Omar sta scendendo dalla nave, in fila indiana, tra cento che, come lui, hanno varcato il confine della dignità e rischiato la vita.

C’è poco di dignitoso nei piedi senza scarpe, nella coperta termica che lo avvolge.

Mette piede su una terra che ha favoleggiato nei sogni, in una città che si adagia sul mare e si circonda di montagne: Palermo.

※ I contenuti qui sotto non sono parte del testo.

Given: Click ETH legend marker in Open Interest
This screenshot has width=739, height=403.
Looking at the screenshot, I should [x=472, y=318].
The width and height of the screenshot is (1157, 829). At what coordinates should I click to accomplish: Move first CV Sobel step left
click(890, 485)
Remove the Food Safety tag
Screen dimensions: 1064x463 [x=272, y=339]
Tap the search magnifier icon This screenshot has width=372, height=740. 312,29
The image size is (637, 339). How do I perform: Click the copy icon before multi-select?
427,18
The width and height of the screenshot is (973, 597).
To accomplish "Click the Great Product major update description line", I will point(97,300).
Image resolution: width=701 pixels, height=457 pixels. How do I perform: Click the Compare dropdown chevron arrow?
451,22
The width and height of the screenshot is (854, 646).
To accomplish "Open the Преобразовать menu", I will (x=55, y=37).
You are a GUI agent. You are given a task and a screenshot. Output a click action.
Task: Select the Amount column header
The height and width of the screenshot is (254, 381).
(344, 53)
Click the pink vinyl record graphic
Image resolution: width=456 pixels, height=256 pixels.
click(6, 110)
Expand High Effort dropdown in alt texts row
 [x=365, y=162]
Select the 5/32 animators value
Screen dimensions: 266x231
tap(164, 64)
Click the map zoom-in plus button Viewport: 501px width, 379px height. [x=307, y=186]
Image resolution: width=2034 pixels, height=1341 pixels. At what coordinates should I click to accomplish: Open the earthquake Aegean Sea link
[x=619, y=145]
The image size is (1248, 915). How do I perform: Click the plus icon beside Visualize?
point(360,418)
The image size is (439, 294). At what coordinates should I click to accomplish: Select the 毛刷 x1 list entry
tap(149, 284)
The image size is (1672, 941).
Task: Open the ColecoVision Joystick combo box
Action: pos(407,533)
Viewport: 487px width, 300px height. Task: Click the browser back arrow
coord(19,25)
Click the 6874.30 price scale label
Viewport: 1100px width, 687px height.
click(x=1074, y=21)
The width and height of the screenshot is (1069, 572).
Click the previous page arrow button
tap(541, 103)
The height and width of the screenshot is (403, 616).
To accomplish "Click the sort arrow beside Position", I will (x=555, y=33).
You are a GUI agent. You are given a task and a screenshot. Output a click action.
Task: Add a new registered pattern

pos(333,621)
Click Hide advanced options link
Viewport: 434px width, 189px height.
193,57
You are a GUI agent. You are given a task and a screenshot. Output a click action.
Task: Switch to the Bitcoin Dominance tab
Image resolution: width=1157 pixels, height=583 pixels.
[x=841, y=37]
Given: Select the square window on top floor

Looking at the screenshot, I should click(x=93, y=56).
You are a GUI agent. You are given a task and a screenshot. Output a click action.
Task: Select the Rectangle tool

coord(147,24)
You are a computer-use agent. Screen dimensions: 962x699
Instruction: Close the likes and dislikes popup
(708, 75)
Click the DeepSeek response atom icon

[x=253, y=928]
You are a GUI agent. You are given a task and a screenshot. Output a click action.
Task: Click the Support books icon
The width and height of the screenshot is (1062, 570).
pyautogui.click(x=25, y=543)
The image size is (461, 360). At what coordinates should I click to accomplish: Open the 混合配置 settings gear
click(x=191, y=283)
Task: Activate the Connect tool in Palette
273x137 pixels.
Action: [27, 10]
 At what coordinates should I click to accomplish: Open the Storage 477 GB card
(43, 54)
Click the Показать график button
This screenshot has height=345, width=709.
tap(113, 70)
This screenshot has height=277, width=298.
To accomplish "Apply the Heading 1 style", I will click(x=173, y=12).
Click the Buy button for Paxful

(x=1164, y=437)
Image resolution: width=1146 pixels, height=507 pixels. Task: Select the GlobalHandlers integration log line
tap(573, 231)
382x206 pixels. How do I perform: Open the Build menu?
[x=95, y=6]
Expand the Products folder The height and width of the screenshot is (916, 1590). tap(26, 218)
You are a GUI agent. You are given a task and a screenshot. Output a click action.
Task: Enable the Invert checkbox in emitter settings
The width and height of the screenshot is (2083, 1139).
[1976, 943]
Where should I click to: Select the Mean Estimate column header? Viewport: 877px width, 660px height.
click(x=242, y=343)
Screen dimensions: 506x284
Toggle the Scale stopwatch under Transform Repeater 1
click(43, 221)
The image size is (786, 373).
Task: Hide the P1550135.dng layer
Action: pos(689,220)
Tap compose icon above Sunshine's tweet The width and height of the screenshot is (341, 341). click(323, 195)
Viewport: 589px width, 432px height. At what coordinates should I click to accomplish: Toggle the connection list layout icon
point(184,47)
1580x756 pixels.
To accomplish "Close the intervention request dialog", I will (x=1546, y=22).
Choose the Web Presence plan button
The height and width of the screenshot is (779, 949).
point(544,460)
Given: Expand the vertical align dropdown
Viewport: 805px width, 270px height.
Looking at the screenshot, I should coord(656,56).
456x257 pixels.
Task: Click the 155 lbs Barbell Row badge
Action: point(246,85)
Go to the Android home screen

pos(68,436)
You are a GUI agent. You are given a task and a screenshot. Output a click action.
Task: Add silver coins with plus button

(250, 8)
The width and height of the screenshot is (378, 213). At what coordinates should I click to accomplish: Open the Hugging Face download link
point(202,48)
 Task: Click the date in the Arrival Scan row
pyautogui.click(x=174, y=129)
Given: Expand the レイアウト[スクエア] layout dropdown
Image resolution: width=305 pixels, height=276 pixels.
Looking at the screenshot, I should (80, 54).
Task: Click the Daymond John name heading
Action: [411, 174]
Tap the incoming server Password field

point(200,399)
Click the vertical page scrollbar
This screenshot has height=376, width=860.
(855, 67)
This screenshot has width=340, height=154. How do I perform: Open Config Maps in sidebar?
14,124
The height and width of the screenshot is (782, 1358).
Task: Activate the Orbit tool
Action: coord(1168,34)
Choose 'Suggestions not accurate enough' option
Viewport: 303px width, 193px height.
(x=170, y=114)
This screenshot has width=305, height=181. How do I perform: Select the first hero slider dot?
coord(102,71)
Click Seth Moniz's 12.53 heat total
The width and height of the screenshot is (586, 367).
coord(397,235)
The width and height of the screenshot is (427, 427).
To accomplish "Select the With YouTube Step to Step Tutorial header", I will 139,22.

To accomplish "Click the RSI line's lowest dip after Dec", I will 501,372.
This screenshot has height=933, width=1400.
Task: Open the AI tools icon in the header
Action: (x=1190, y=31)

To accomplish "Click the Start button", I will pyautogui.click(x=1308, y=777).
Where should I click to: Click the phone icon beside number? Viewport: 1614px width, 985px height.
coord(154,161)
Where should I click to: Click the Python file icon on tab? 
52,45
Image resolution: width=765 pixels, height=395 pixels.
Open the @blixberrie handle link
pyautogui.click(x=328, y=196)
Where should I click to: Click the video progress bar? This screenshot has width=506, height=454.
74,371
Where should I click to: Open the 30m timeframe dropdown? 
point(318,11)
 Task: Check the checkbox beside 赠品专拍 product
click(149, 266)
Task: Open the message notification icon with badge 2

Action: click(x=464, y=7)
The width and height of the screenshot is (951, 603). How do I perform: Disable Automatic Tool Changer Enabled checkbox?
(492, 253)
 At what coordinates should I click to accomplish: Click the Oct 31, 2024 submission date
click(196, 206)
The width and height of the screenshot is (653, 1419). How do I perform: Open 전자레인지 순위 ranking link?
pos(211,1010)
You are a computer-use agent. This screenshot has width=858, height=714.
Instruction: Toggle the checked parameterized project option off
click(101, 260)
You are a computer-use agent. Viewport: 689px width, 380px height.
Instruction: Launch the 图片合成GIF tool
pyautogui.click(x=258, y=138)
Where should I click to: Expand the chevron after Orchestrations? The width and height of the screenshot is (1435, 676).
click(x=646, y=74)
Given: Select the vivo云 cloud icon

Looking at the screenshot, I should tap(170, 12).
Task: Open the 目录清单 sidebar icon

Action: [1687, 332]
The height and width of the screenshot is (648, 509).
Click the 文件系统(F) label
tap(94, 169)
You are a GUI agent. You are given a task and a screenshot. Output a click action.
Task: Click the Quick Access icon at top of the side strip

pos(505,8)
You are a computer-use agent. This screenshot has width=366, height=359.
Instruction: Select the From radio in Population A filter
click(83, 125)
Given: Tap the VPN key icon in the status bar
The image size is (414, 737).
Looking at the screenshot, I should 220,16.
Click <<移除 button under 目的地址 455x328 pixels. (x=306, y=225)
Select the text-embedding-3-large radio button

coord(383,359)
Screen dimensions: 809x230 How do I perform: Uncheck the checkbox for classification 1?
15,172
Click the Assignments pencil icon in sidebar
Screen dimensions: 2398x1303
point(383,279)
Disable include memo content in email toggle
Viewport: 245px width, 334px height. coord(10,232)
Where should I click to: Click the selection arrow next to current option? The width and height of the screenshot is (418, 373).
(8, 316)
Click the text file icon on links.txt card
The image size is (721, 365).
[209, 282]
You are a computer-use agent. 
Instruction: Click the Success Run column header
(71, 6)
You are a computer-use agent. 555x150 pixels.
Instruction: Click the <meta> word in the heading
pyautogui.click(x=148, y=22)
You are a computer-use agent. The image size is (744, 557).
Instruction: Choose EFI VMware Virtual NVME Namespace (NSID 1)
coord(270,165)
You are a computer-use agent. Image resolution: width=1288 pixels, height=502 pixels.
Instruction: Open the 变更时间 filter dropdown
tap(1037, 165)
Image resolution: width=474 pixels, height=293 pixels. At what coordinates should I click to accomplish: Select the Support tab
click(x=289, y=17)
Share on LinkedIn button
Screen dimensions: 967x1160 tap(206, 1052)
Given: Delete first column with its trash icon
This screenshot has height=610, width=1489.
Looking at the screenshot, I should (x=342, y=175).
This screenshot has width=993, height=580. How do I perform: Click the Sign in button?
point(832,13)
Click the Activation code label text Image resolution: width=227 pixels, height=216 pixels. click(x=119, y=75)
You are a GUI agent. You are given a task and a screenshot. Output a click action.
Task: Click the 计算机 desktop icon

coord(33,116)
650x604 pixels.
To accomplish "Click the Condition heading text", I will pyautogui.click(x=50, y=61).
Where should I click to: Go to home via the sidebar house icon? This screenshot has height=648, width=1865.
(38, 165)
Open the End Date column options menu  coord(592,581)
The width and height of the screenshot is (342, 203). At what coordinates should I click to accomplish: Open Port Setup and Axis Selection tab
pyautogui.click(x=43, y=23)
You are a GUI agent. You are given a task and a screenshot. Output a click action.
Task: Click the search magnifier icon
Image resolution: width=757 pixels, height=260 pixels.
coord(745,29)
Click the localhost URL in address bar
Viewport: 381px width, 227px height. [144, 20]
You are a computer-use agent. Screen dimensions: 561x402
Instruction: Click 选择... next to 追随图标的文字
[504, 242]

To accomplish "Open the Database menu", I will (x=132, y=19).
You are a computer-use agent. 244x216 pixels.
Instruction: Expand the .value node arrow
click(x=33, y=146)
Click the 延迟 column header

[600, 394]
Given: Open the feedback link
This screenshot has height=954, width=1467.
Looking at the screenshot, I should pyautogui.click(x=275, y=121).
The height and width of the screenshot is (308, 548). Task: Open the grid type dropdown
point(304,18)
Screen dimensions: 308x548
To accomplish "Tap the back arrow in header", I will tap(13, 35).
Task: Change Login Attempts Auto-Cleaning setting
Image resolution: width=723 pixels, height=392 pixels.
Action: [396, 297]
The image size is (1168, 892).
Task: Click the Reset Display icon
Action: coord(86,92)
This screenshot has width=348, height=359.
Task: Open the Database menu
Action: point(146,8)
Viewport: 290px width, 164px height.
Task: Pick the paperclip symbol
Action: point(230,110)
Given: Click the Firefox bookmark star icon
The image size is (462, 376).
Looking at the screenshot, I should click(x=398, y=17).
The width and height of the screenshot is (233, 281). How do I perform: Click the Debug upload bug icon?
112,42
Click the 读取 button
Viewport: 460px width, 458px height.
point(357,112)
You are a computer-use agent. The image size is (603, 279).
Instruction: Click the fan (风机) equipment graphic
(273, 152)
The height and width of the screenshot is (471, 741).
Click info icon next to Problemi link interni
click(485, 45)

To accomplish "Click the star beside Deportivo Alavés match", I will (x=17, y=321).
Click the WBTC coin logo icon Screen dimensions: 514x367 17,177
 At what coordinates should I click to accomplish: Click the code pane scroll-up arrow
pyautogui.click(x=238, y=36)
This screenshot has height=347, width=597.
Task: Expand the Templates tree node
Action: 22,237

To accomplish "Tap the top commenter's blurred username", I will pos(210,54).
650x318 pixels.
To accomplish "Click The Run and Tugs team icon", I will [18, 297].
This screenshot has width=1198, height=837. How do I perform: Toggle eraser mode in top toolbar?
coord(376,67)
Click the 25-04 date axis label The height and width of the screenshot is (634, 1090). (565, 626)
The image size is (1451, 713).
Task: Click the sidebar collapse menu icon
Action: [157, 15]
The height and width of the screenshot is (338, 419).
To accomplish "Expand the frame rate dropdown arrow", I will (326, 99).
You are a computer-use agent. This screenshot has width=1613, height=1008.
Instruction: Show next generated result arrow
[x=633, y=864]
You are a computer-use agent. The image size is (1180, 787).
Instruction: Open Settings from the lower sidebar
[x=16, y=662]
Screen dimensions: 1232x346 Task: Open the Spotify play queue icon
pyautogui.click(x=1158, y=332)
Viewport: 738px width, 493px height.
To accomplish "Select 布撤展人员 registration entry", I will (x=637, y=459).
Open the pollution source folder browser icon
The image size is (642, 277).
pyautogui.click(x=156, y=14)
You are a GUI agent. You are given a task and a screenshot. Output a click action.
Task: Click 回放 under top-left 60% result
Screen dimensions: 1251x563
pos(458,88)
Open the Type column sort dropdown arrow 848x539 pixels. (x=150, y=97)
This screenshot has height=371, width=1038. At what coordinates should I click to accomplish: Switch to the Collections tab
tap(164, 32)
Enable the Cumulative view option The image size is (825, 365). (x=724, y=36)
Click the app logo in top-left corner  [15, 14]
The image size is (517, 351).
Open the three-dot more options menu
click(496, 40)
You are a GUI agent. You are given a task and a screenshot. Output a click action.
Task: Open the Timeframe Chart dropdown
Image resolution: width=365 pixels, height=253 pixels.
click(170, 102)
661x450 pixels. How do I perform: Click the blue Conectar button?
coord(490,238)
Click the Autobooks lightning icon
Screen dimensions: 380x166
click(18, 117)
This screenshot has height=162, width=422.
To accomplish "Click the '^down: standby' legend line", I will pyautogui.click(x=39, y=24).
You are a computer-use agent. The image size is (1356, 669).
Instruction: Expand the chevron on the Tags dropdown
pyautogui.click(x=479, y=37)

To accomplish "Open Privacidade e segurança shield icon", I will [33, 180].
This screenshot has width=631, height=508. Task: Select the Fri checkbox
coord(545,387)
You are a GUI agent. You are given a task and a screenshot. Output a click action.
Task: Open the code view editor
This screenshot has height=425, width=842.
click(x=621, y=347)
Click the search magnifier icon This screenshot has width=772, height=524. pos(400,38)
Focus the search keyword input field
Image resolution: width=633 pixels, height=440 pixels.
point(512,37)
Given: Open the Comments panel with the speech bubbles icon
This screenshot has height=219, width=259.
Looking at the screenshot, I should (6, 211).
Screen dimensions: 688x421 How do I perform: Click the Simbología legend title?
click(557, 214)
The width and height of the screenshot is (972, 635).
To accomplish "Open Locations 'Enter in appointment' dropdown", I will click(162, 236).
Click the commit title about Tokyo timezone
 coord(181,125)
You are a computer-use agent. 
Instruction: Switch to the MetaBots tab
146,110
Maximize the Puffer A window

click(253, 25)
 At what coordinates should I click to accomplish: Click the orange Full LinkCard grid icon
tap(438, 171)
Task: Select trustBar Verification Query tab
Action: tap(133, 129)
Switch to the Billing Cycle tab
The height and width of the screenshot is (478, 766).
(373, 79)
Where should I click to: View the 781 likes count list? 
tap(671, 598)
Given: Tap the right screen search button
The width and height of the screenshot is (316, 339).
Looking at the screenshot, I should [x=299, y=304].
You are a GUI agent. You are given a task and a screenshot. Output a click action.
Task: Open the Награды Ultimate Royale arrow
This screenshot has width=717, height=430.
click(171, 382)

Sono passati sei mesi da quel giorno, oggi Omar è “cumpà” per tutti quelli che lo conoscono, oggi Omar è palermitano.
Non ci sono migranti, viandanti, turisti… a Palermo ci sono i palermitani, figli di una cultura imbastardita da generazioni di invasori, dominatori che questa trama di inesorabili bellezze, pietre scolpite e kanat, contrastanti sapori agrodolci, fritti di povere farine pestate nel mortaio, ha ma sempre accettato, integrato e, infine, ammansito.
Palermo è un divenire dove culture diverse, carnagioni olivastre e occhi azzurri, arabe iscrizioni e sontuosi ori, si fondono quotidianamente tra un cantiere e le grida dei venditori ambulanti.
Palermo è sicuramente portatrice di una cultura dell’accoglienza, della tolleranza.
Diventa Capitale della Cultura 2018 non per bellezza o ricchezza ma per progettualità, immaginazione, integrazione.
In quel divenire che trascende il presente, Palermo apre le porte… a tutti, da sempre.
Ascolta Palermo, impara e si arricchisce, anche con gli ultimi stretti nel fraterno abbraccio di frate Biagio, nel calore della Vucciria, nei vicoli del rinato centro storico, oggi Patrimonio dell’Unesco e dell’umanità.
E’ patrimonio immateriale la cultura, come immateriale e indescrivibile è la sensazione di chi visita la città e si sente subito a casa.
E torna, allora, come il figliol prodigo, torna come le stagioni che non infrangono il mite clima della Conca d’Oro.
Il microclima ha favorito il germogliare di un seme di cultura che oggi è identità, riconosciuta e meritata.
Un riconoscimento che più di un premio è uno stimolo, un incoraggiamento di cui c’era bisogno.